CPI Targeted Not to Rise over 6.5 Per Cent in 2005

3:26:29 PM | 7/8/2005

CPI Targeted Not to Rise over 6.5 Per Cent in 2005

 

Vietnam will encounter many challenges in 2005 including a possible high consumer price index (CPI) rise. This is an important macroeconomic indicator requiring the close control of the government. On the occasion of Lunar New Year festivals, which will fall on February 8-11, reporter Kim Phuong of Vietnam Business Forum magazine interviewed Deputy Head of the Ministry of Finance (MoF)’s Institute for Research of Price and Market Ngo Tri Long on consumer price issue and related problems in 2005.

 

What do you think about CPI in 2004 and consumer prices during the forthcoming Lunar New Year?

 

In 2004, Vietnam witnessed CPI rising by 9.5 per cent, the highest increase over the past 10 years. The 2004 consumer price rise exceeded targets set by the National Assembly of 5 per cent for the whole of last year. The government conducted relevant state bodies, especially the Finance Ministry, which is tasked with managing consumer prices, to bring out many measures to curb price increases in 2004.

 

The sharp CPI rise in the first eight months last year (of 8.3 per cent) proceeded mainly from objective factors including high world prices of input materials for local production such as oil, steel and fertiliser and the outbreak of the bird flu epidemic early last year. Besides, some subjective factors contributing to the high CPI rise were slowness in applying macroeconomic policies, inappropriate distribution systems of strategic goods such as steel and ineffective punitive sanctions. 

 

From August to the end of 2004, the CPI rise was considerably restrained thanks to the fact that the government drastically carried out some strong measures. Moreover, world material prices stopped soaring, even sometimes decreasing and the bird flu epidemic was controlled.

 

According to the forecast of researchers, consumer demand during the Lunar New Year festivals will increase by from 20-30 per cent, particularly food and foodstuff. However, local companies have already prepared a considerably huge volume of goods and they will bring out for sale when necessary to balance supply and demand in order to stabilise consumer prices.

 

How will the State control consumer prices at a time when the country is undergoing integration into the world economy?

 

Vietnam is preparing to join the WTO and it will have to conform itself to the regulations of the organisation.

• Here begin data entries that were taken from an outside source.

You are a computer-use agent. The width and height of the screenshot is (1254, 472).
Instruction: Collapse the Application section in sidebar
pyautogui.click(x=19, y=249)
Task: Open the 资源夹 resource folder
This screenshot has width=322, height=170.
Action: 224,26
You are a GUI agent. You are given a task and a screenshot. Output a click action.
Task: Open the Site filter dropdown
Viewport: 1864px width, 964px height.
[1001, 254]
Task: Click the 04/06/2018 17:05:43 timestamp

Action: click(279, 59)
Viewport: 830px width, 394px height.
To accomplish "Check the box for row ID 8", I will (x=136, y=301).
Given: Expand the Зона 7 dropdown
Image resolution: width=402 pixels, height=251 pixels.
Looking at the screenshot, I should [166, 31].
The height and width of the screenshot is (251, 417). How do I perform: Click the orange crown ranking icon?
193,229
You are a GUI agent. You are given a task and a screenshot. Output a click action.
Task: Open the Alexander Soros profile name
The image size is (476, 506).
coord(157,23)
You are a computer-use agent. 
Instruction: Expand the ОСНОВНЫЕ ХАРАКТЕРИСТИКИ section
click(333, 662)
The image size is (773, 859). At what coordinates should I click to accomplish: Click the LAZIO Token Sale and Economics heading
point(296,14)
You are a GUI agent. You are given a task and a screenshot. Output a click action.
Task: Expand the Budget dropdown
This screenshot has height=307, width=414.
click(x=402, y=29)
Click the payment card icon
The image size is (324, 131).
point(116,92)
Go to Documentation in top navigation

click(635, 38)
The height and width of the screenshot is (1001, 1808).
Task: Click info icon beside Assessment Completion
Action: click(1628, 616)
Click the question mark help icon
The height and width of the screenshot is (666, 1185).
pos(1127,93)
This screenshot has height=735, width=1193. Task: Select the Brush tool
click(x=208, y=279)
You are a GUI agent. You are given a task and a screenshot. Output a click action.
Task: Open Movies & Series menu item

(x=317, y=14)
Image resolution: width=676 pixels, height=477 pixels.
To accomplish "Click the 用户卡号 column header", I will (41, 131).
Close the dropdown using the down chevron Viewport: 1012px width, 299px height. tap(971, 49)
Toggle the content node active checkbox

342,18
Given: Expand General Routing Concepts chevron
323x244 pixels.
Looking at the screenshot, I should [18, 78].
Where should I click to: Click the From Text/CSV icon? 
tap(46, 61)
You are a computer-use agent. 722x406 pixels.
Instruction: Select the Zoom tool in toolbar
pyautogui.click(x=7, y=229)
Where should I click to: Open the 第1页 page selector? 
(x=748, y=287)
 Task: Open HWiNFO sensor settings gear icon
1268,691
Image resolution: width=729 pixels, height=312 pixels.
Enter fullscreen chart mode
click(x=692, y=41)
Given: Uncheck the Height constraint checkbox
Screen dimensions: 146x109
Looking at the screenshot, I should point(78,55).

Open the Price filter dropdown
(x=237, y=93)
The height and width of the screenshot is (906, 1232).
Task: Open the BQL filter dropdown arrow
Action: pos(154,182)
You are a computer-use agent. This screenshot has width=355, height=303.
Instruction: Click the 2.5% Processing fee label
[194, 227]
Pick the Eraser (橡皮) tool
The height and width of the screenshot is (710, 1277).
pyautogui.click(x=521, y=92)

Therefore, the State will not control prices of most goods in a direct manner. To stabilise goods prices and the market, the State will use indirect tools such as financial, monetary and trade policies to balance supply and demand. The State will limit subsidisation for local firms so the economy will operate under market-based regulations.

 

According to a researcher, the National Assembly should readjust the 2002 Price Ordinance and guiding documents in order to make it more effective in market management. In the Price Ordinance, some regulations are not suitable with the operation of the market. For example, anti-dumping regulations are completely contrary to international practices and market-based rules. Unfair competition actions and macro management measures are not defined clearly in the ordinance.

 

According to you, what are effective measures for stabilising goods prices in 2005 and which orientation should price management be adjusted towards?

 

With the high CPI rise in 2004, some experts thought that new levels of prices of goods had been formed. In the view of a researcher, I absolutely don’t agree with this opinion because sharp increases in consumer prices in 2004 were mainly caused by objective factors. Besides, only some countries including Vietnam saw CPI rising sharply last year. Moreover, if new levels of prices are formed, the National Assembly would never target a 6.5 per cent CPI rise in 2005.

 

In my point of view, to meet the target set by NA, we must pay attention to the following measures. Firstly, in boosting economic growth, we must focus on efficiency because it will help reduce costs and production prices. If enterprises operate ineffectively, they will encounter high production costs, pushing up goods prices. Secondly, prices of goods in Vietnam bear the effects of world prices, especially prices of input materials for production such as petrol, steel and fertiliser, which the country must import around 90-95 per cent for local consumption. Hence, the State has to follow up world price movements in order to bring out appropriate policies such as taxes and goods distribution management.

 

One of the most urgent matters now is corruption. To stabilise goods prices, we must effectively fight against corruption. Besides, we need to apply flexible financial and monetary policies and fight against waste and misspending of State budget, especially in infrastructure construction.

 

In 2005, prices of commodities including electricity, electronics and rice will fluctuate considerably. How will they affect the local economy?

 

For goods imported from the US and EU, their selling prices domestically depend on not only demand-supply relation in the local market but also foreign exchange rates between Vietnamese dong and other currencies. Therefore, local firms need to keep an eye on movement of forex rates when signing import-export contracts.

 

The government’s move of raising salaries for civil servants from October 1 last year was not due to soaring consumer prices previously. It is part of salary hike roadmap with total payment of around VND20,000 billion (US$1.28 billion), which will boost local demand. However, if the State orients consumers to use new services, prices of goods will bear fewer impacts.

 

In 2005, Vietnam will carry out its commitments as it integrates into the world economy and the State will follow market rules to control consumer prices. It won’t further subsidise local firms. Consumer prices always fluctuate in complicated ways and depend on many factors including psychology. To restrain a CPI rise below 6.5 per cent this year is a difficult task. We have to watch for many relating factors in order to put forth effective and timely measures.